GitHub - CarlosUziel/pulse-rate-estimation: Pulse rate estimation algorithm for a wrist-wearable device with clinical application

Pulse Rate Estimation using Wearable Data

Table of Contents

About The Project
Getting Started
Additional Notes
License
Contact
Acknowledgments

About The Project

In this mini-project, I developed an algorithm to estimate the pulse rate at 2-second intervals using PPG and Accelerometer signals from a wearable device. In a second part, I explored how the resting heart rate varies among different age groups between males and females.

Premise

A core feature that many users expect from their wearable devices is pulse rate estimation. Continuous pulse rate estimation can be informative for many aspects of a wearer's health. Pulse rate during exercise can be a measure of workout intensity and resting heart rate is sometimes used as an overall measure of cardiovascular fitness.

Physiological Mechanics of Pulse Rate Estimation

Pulse rate is typically estimated by using the PPG sensor. When the ventricles contract, the capilaries in the wrist fill with blood. The (typically green) light emitted by the PPG sensor is absorbed by red blood cells in these capilaries and the photodetector will see the drop in reflected light. When the blood returns to the heart, fewer red blood cells in the wrist absorb the light and the photodetector sees an increase in reflected light. The period of this oscillating waveform is the pulse rate.

However, the heart beating is not the only phenomenon that modulates the PPG signal. Blood in the wrist is fluid, and arm movement will cause the blood to move correspondingly. During exercise, like walking or running, we see another periodic signal in the PPG due to this arm motion. Our pulse rate estimator has to be careful not to confuse this periodic signal with the pulse rate.

We can use the accelerometer signal of our wearable device to help us keep track of which periodic signal is caused by motion. Because the accelerometer is only sensing arm motion, any periodic signal in the accelerometer is likely not due to the heart beating, and only due to the arm motion. If our pulse rate estimator is picking a frequency that's strong in the accelerometer, it may be making a mistake.

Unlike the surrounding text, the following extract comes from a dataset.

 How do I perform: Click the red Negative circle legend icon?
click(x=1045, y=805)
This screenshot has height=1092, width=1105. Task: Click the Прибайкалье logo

All estimators will have some amount of error. How much error is tolerable depends on the application. If we were using these pulse rate estimates to compute long term trends over months, then we may be more robust to higher error variance. However, if we wanted to give information back to the user about a specific workout or night of sleep, we would require a much lower error.

Algorithm Confidence and Availability

Many machine learning algorithms produce outputs that can be used to estimate their per-result error. For example in logistic regression you can use the predicted class probabilities to quantify trust in the classification. A classification where one class has a very high probability is probably more accurate than one where all classes have similar probabilities. Certainly, this method is not perfect and won't perfectly rank-order estimates based on error. But if accurate enough, it allows consumers of the algorithm more flexibility in how to use it. We call this estimation of the algorithms error the confidence.

In pulse rate estimation, having a confidence value can be useful if a user wants just a handful of high-quality pulse rate estimate per night. They can use the confidence algorithm to select the 20 most confident estimates at night and ignore the rest of the outputs. Confidence estimates can also be used to set the point on the error curve that we want to operate at by sacrificing the number of estimates that are considered valid. There is a trade-off between availability and error. For example if we want to operate at 10% availability, we look at our training dataset to determine the condince threshold for which 10% of the estimates pass. Then if only if an estimate's confidence value is above that threshold do we consider it valid. See the error vs. availability curve below.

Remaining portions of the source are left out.